GPGI Reincorporates in Nevada as One-Third of Shareholders Vote No

GPGI, Inc. (GPGI) At edition (Jun 5, 2026) $3.4B · Live $4.9B

Governance Restructuring

Company Background

GPGI, Inc. (NYSE: GPGI) is the holding company formed when metal payment card manufacturer CompoSecure, Inc. acquired injection molding equipment maker Husky Technologies Limited in January 2026 for approximately $3.95 billion in cash and stock. The combined entity was renamed GPGI and is managed by Resolute Holdings Management — a separately listed firm run by former Honeywell CEO Dave Cote — which charges quarterly fees calculated at 2.5% of the platform's adjusted EBITDA. The governance structure is unusual: GPGI's operating subsidiaries are held through an intermediate LLC accounted for under the equity method, meaning GAAP financials at the parent level bear limited resemblance to the underlying operating results investors must reconstruct using management's non-GAAP presentations.

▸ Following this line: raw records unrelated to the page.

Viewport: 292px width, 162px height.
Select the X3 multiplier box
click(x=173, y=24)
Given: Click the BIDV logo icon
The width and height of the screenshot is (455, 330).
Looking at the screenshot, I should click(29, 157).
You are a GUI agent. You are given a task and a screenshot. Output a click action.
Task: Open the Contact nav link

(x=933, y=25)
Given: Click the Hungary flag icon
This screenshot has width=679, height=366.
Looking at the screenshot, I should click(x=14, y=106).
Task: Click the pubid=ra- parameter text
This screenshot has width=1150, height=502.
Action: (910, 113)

The balance sheet is heavily leveraged. A January 2026 debt refinancing — completed days after the Husky acquisition closed — left GPGI with approximately $2.175 billion in total debt as of March 31, 2026, consisting of $900 million in 5.625% senior secured notes due 2033, a $1.2 billion term loan due 2033, and drawings on a $400 million revolving facility. The company's first quarter 2026 results showed pressure: Pro Forma Adjusted EBITDA fell 16% year-over-year to $82.1 million, driven almost entirely by a 40% EBITDA decline at Husky, which management attributed to oil and resin price shocks and tariff-related customer order deferrals. CompoSecure itself delivered record quarterly sales of $130.4 million.

What Was Disclosed

GPGI completed its conversion from a Delaware corporation to a Nevada corporation on June 5, 2026, at 3:00 p.m. Eastern Time. The filing — an 8-K under Items 3.03 and 5.03 — confirmed that the Delaware certificate of incorporation and bylaws were replaced by a new Nevada Charter and Nevada Bylaws approved by the board. Each outstanding share converted one-for-one with no action required from existing holders. All outstanding equity awards continued in existence and became rights to acquire Nevada corporation shares on identical terms.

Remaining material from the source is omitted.